Steven Cameron, pensions director at Aegon, notes: “The percentage of adults below state pension age actively contributing has increased from 43% to 53% over the last 10 years, boosted significantly by automatic enrolment.”
While the government initiative has been in a success in this respect, there are plenty of challenges that still need to be tackled.
First, for many the minimum threshold for auto-enrolment contributions will not be enough to secure a comfortable retirement.
Second, a key cohort of workers, the 4.8 million self-employed people in the UK, have no such scheme. As a result, the fear is that many are woefully under-saving for the future.
Cameron adds: “There are big differences in where this wealth sits. Almost half (48%) is held in pensions which are already in payment, which will be mainly made up of people who have already retired. Many of today’s retirees will be benefiting from the golden age of generous defined benefit pensions, which are very rarely available to today’s workers, particularly in the private sector.”
The figures also show a continuing pension gender gap. Emma-Lou Montgomery, associate director for Fidelity International, points out that the report shows more men under 65 years old had active private pensions than women of the same age, 56% to 51% respectively. In addition, she adds that the wealth in women’s pension pots is significantly lower, with a savings gap of over £5,000.
She continues: “This is particularly concerning when you take into account the fact that women are likely to need their savings to last for a longer period of time and may be subject to career gaps.”

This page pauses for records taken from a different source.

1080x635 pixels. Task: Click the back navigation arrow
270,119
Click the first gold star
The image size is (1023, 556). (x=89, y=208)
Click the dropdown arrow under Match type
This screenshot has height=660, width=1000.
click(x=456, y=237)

The Great British Retirement Survey, carried out by Moneywise, the sister publication of Money Observer, also laid bare the gender pensions gap. One key finding was that more than one in 10 women (12%) expect a household income below £10,000 a year at retirement, compared to only 2% of men. At the other end of the spectrum, one in five men (19%) expect an income north of £50,000, but only 8% of women are that confident of their retirement income.